Even so, after years of scrambling to adapt to pandemic-induced shifts, the survey points to far more optimism scattered across the market compared to this time in 2023 — especially when it comes to the anticipated interest rate trajectory.
"It’s the signal more than the level," one head of product management told ULI. " It’s a psychological boost that the Fed’s effectively saying, ‘We’re pivoting. We think that we’ve done what we need to do.' It doesn’t change the math much, but it does change the behavior, potentially."
Gauging demand
The pandemic fundamentally transformed how people use space, throwing property types into a state of upheaval that is beginning to resettle.
Fewer people commute to an office, retailers dumped space in older shopping centers and fled to centrally located properties with an attractive tenant lineup, and the construction boom across both the industrial and multifamily sectors — which hit record highs in the early years of the pandemic — will test the durability of tenant demand.
With the exception of office, the demand for space has largely recovered any pandemic-related losses, ULI reported, with occupancy levels now at or exceeding pre-2020 levels.
For office, however, the impact of remote work, layoffs, and the widespread downsizing among tenants means few real estate professionals expect the sector to make significant progress on its recovery effort over the next year. Even with many companies' escalating their in-person mandates, 5 million more employees are working from home at least one day a week compared to this time last year, according to the U.S. Bureau of Labor Statistics.
"The pandemic sent the office sector into the penalty box, where it remains," the ULI report said. "Demand is weak, the vacancy rate has not stopped rising, expenses are high, and the return to office has plateaued."
Investors ranked the office sector as the property type with the worst outlook for 2025, according to ULI. While there was a slight improvement compared to the overall sentiment reported last year, both urban and suburban offices remained at the bottom for both investment and development prospects in 2025.
Throughout the multifamily market, many stakeholders expect demand will hold despite a record influx of new supply.
After hitting a peak in 2021, especially among Sun Belt markets, apartment leasing activity has softened somewhat but is still driven by factors such as reliable demographic growth, the ability to work from home, a challenging single-family housing market and a thinner construction pipeline.
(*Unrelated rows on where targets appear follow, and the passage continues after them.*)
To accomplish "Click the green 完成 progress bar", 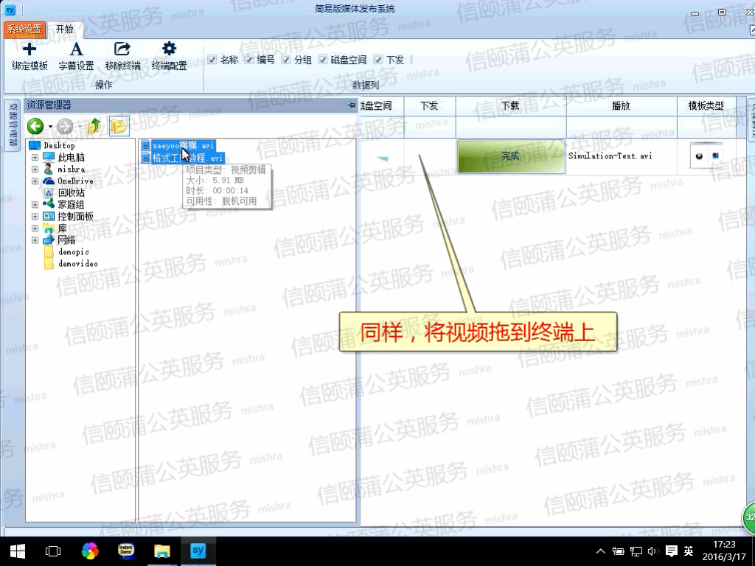I will coord(510,156).
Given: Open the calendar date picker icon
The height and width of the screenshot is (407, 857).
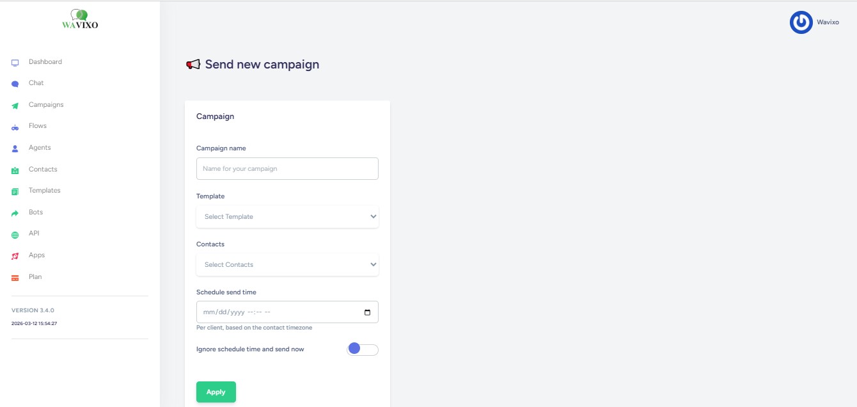Looking at the screenshot, I should (x=367, y=312).
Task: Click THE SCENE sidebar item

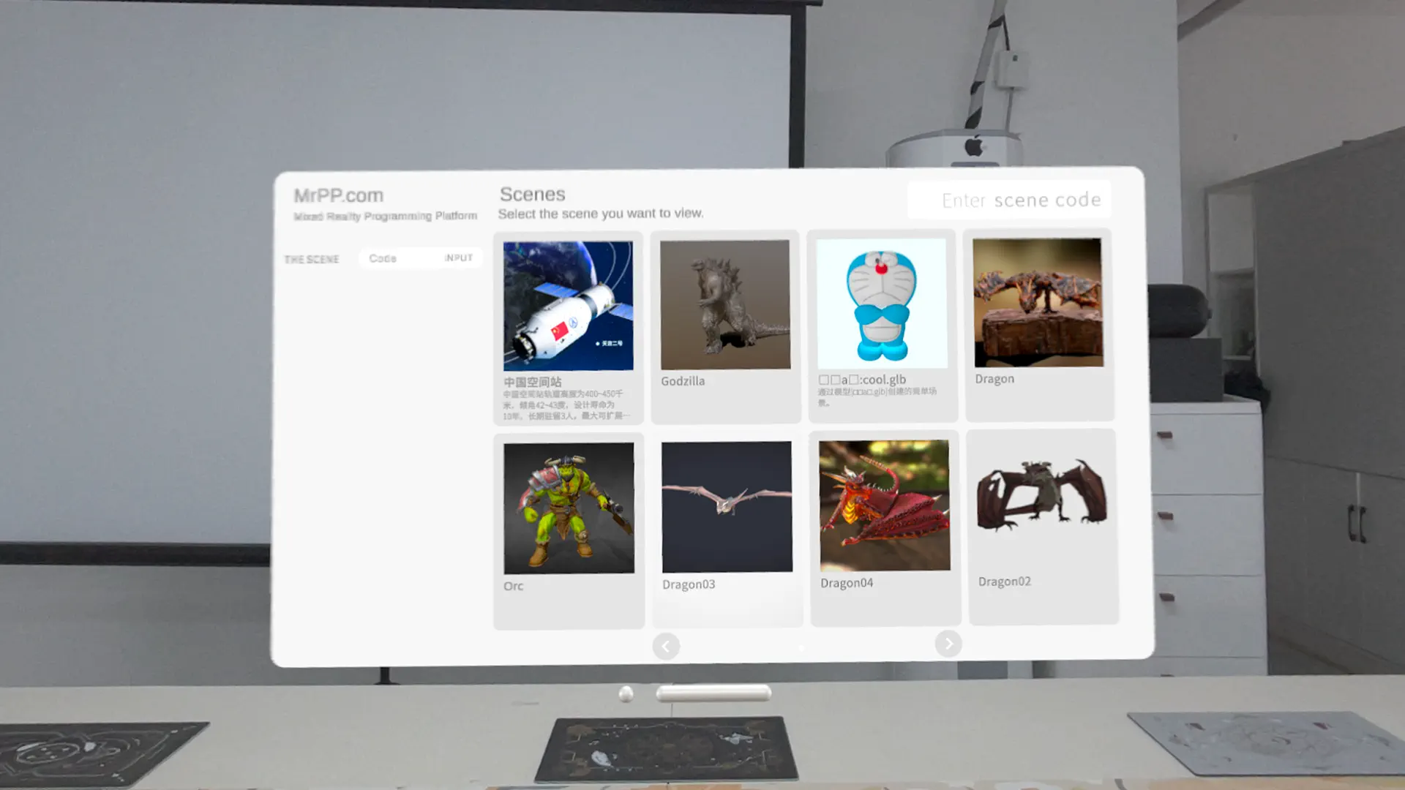Action: (x=312, y=259)
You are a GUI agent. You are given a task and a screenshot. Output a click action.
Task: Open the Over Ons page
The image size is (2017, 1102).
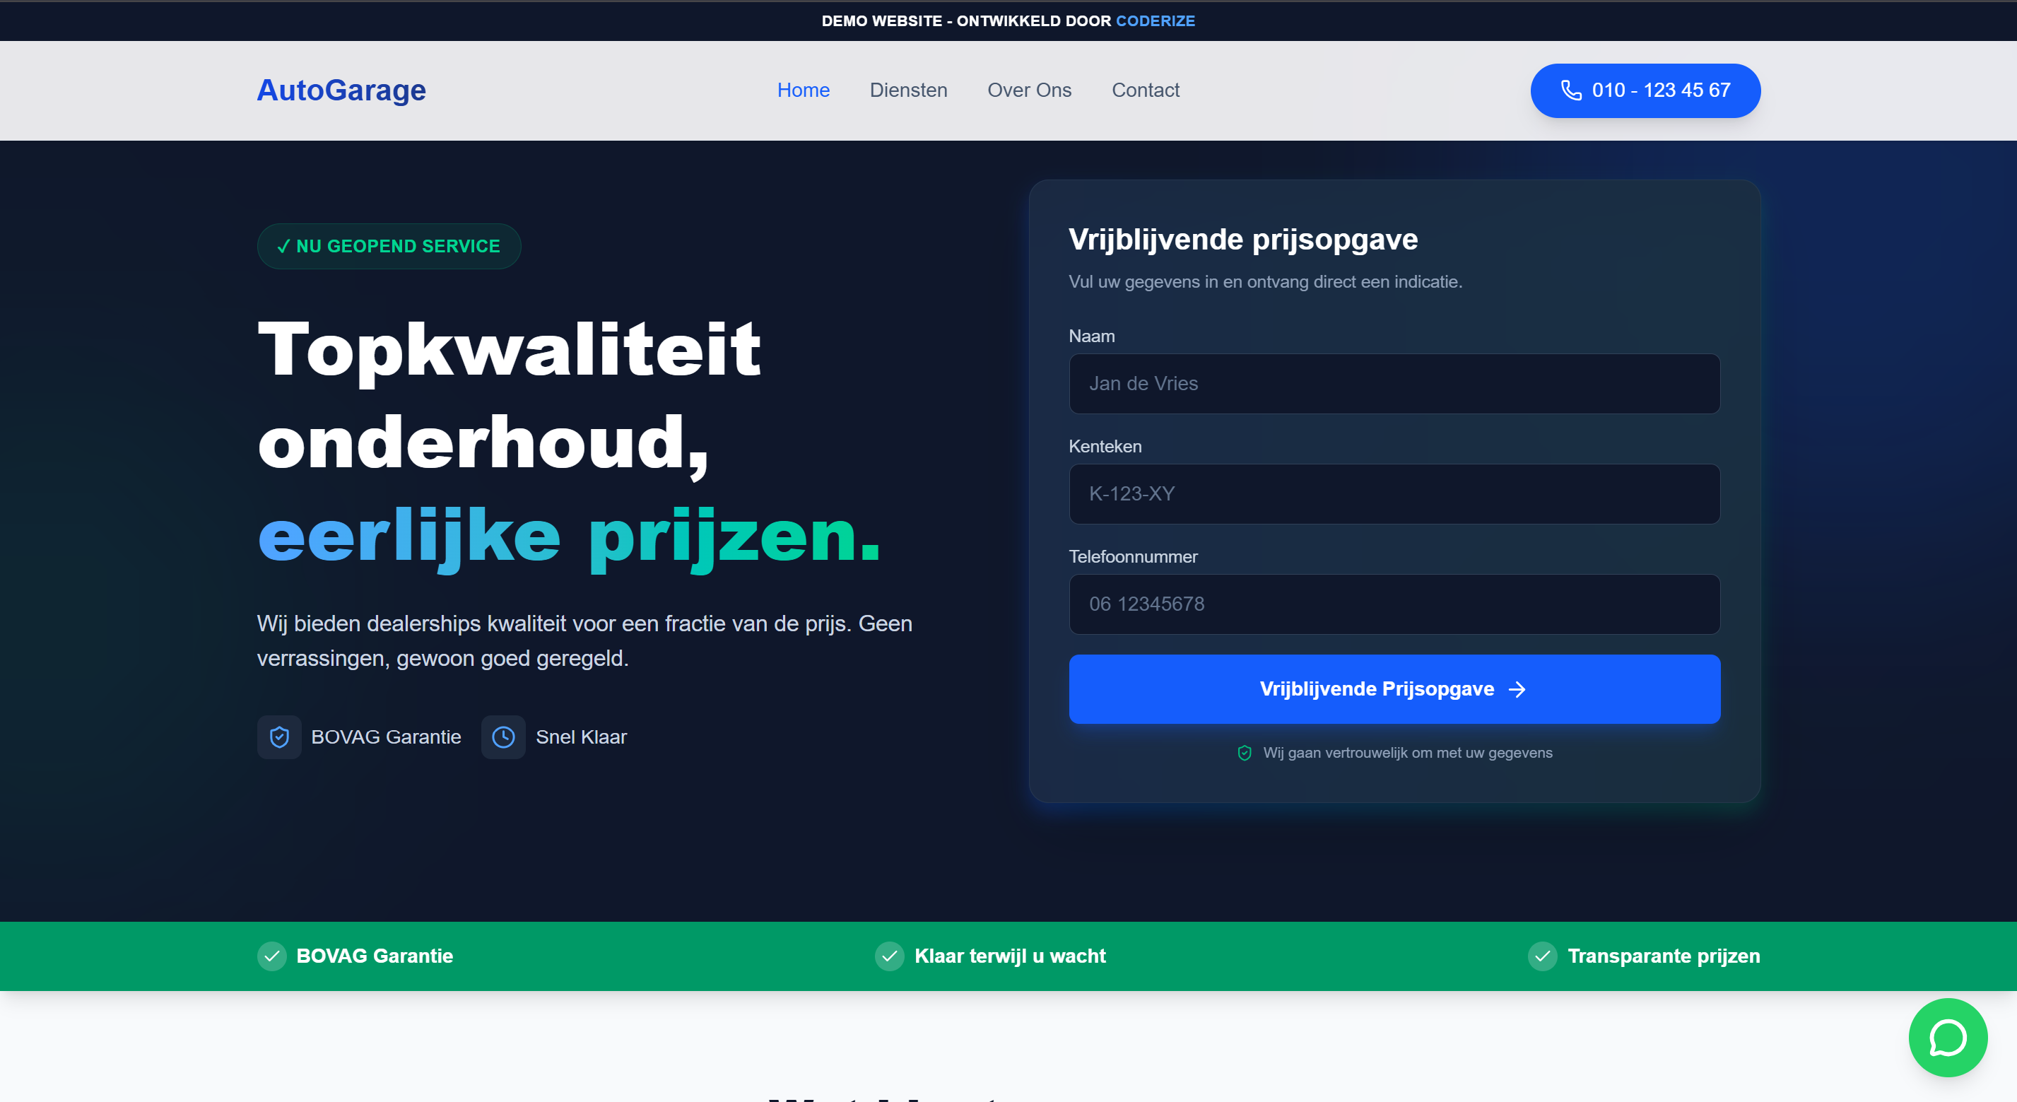(1029, 90)
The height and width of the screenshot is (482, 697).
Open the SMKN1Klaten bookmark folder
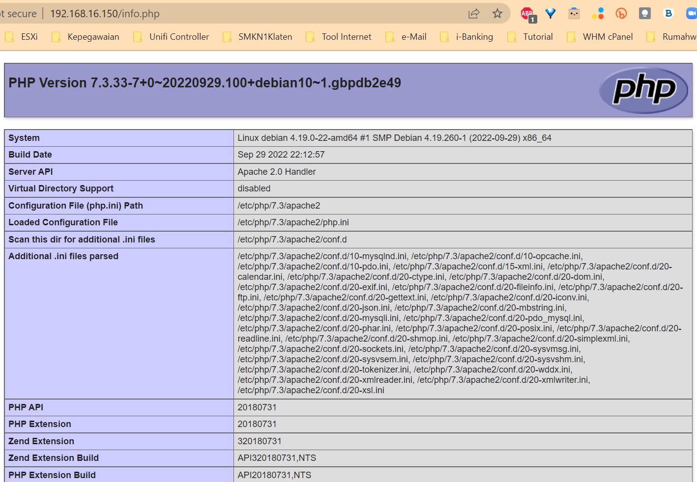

More than 500,000 units are expected to be completed before the end of this year, according to ULI and CoStar data, but expensive construction financing and a worsening labor shortage have already plunged the number of new construction starts.
Even if not every property type is firing on all cylinders, on a basic level, their overall health and future are far more certain.
"Industry leaders are more confident than a year ago, though they remain watchful for the right time for the right asset," the report stated. The "key to laying the groundwork for the next few years is the clarity that property markets are no longer undergoing the sudden shifts in how tenants use space as we saw during and immediately after the pandemic. Investors are now shifting their attention to cyclical issues, such as the recent excess in supply, and adapting to the developing tastes, needs, and strategies of consumers and tenants."